Downard v. State, 2017 WL 5508491 (Alaska App. Nov. 15, 2017) (unpublished).
Downard then filed an application for post-conviction relief, arguing that his trial attorney was ineffective for failing to procure two witnesses, Michelle Traughber and John Yanik, who were at the house on the night in question. Downard presented affidavits from Traughber and Yanik asserting that they saw Downard and the victim flirting earlier in the night and that any sexual contact "could" have been consensual. Downard also presented an affidavit from the investigator working on his post-conviction case, who was able to locate Traughber and Yanik and obtain their affidavits.
The superior court dismissed Downard's application, concluding that he had failed to establish a prima facie case that his attorney was incompetent and that he was prejudiced. Downard now appeals. We have reviewed the record and we conclude that Downard's application was properly dismissed.

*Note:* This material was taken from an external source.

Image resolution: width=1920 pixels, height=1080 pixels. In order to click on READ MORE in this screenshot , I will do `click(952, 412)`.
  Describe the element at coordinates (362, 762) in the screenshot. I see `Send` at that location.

Risher v. State, 523 P.2d 421, 425 (Alaska 1974) (holding that to succeed on a claim of ineffective assistance of counsel, an applicant must demonstrate that their attorney was incompetent and that this incompetence caused them prejudice).
See David v State, 372 P.3d 265, 269 (Alaska App. 2016) (explaining that an appellate court reviews de novo the superior court's decision on whether an application for post-conviction relief set forth a prima facie case for relief).
With respect to competence, it was not enough, as the superior court noted, for Downard to demonstrate "that his trial counsel could have done things better"; he was required to demonstrate that "no competent attorney would have done things as badly as his trial counsel did." Here, Downard's trial attorney and the assigned investigator made considerable efforts to subpoena Traughber and Yanik for trial, including searching for them in various databases, calling their relatives, and leaving multiple voicemails. We agree with the superior court that these efforts were at least minimally competent under the circumstances. We also agree with the superior court that an investigator's "ability to quickly locate Traughber and Yanik in 2020 does not necessarily relate to the ease of which they could have been located in the 2010 and 2011 trial years."
See Tucker v. State, 892 P.2d 832, 835 (Alaska App. 1995).
See Allen v. State, 153 P.3d 1019, 1026 (Alaska App. 2007) (concluding that the fact that a later investigator was able to find witnesses did not mean the trial investigator was incompetent).
With respect to prejudice, we agree with the superior court that even if Downard's trial attorney acted incompetently, there was no reasonable possibility that the outcome of the trial would have been different. As the State argues on appeal, Traughber and Yanik did not observe what occurred in the bedroom and thus would not have been permitted to testify that they believed sexual contact "could" have been consensual. Furthermore, such testimony, even if admissible, would have contradicted Downard's testimony at trial that he never had sex with the victim. It would also be inconsistent with the evidence at trial, which established that the victim entered the bedroom with Downard and suffered significant injuries across her face, upper body, and vaginal walls. We therefore agree with the superior court that there is no reasonable possibility that Traughber's and Yanik's testimonies would have changed the outcome of the trial.
See Risher, 523 P.2d at 425.
See Alaska R. Evid. 701 ("If the witness is not testifying as an expert, the witness's testimony in the form of opinions or inferences is limited to those opinions or inferences which are (a) rationally based on the perception of the witness and (b) helpful to a clear understanding of the witness's testimony or the determination of a fact in issue.").
The judgment of the superior court is AFFIRMED.